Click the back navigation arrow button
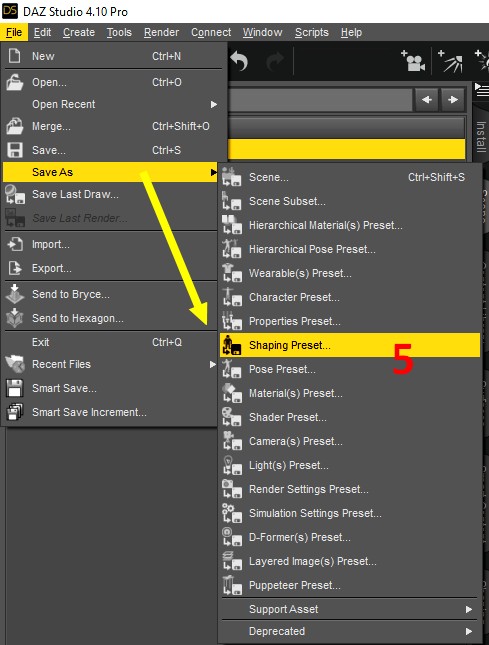This screenshot has height=645, width=489. pos(426,100)

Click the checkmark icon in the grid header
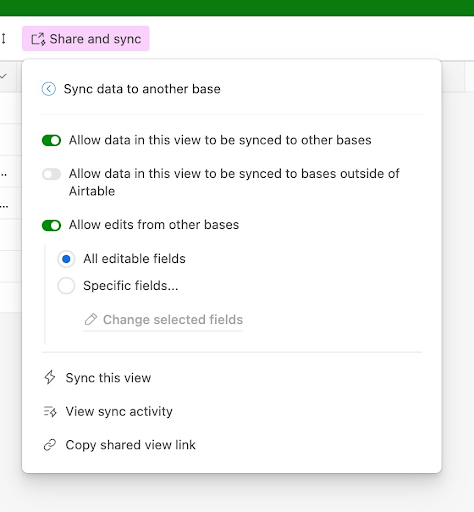click(3, 76)
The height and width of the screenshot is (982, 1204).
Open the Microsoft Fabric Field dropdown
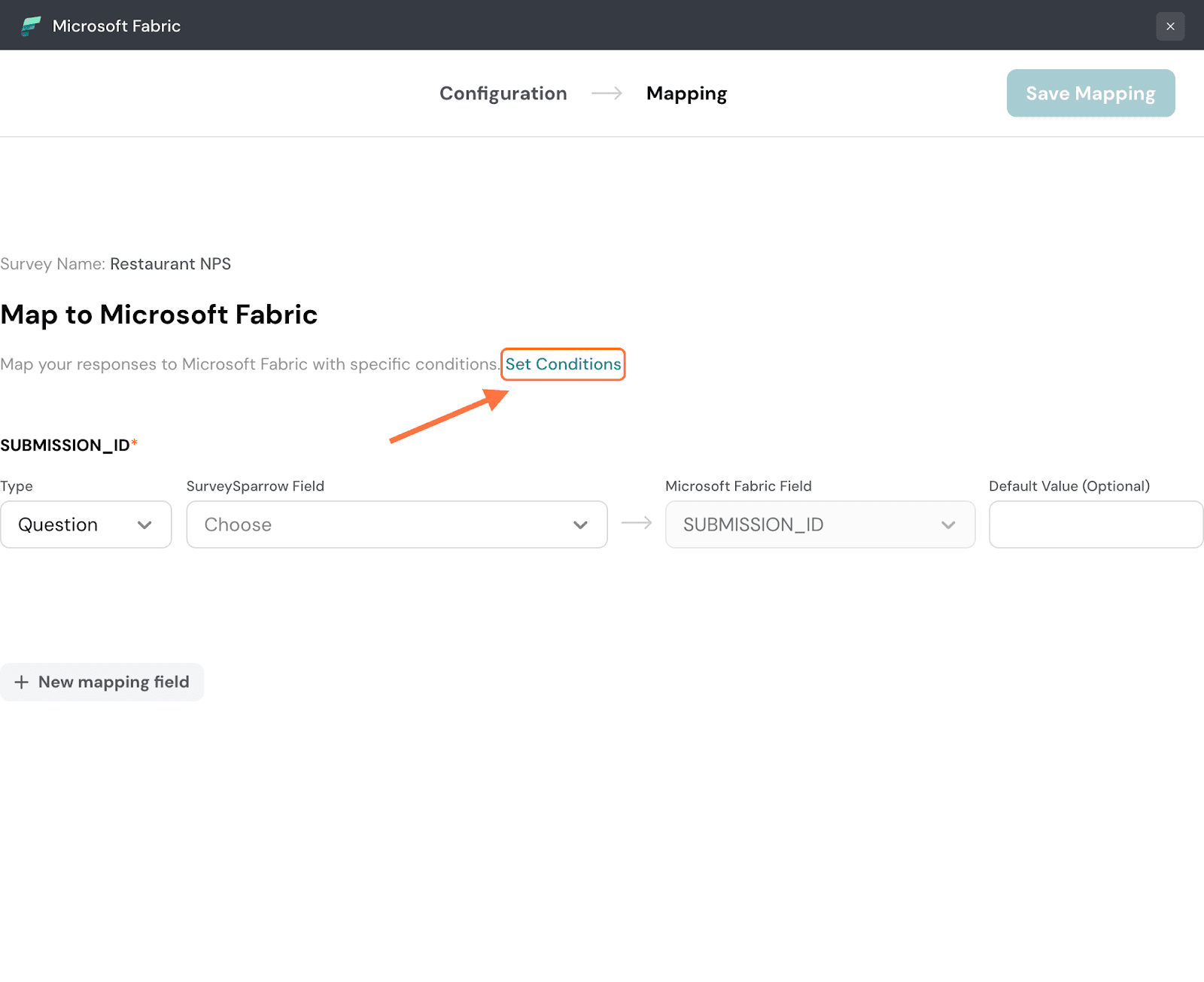pyautogui.click(x=819, y=524)
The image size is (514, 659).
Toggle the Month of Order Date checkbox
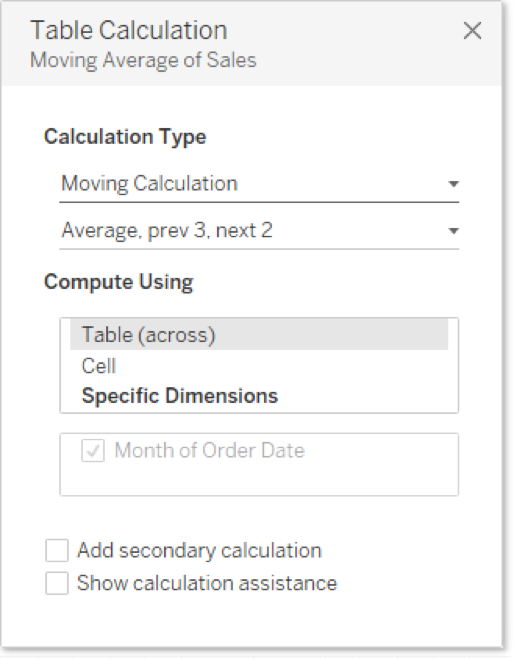(x=92, y=451)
----
INSTRUCTIONS TO FOLLOW: Repeat all of the data above word for word, leaving out the pictures.

WRITTEN RESPONSE:
Click the back navigation arrow button
This screenshot has height=645, width=489. pos(426,100)

Click the checkmark icon in the grid header
click(3, 76)
The height and width of the screenshot is (982, 1204).
Open the Microsoft Fabric Field dropdown
pyautogui.click(x=819, y=524)
The image size is (514, 659).
Toggle the Month of Order Date checkbox
(x=92, y=451)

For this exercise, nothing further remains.